Jason Davis describes himself as having been a fighter from the moment he was born: “The doctors told my parents they did not think I was going to make it.” But make it he did. His parents and siblings always treated him no differently than if he was not affected by cerebral palsy. He looked up to his older brothers with respect and love, so it made sense that when they decided to try martial arts, Jason did not want to be left out. The school refused to teach Jason, despite receiving a phone call from his parents. The school would not see Jason as an individual, just a person with a disability.

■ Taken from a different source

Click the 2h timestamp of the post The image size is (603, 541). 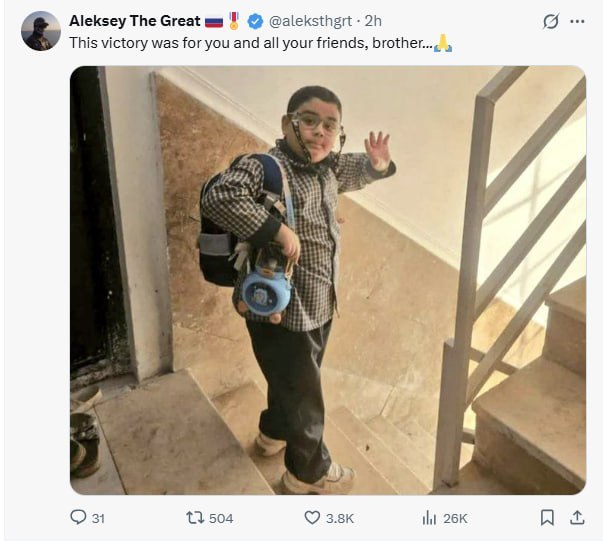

“That was the first time I was told no. And I didn’t understand,” Jason said. “When you are 8 years old, it is a tough thing to understand. But I sort of went on and took it in stride.”

The dream of doing martial arts never faded for Jason, even over decades. He finally got in touch with the owner of a local martial arts school in Pittsford, Vermont, Kathleen Maxey-Scarcello, to request that she help him earn the coveted black belt.

“Jason anything you put your mind to, I know you can do… Never dreaming he was going to show up on my doorstep, because I had a children’s program. I didn’t teach adults. And I got home and there he was, like, ‘OK! I am going to do this!’” Maxey-Scarcello said.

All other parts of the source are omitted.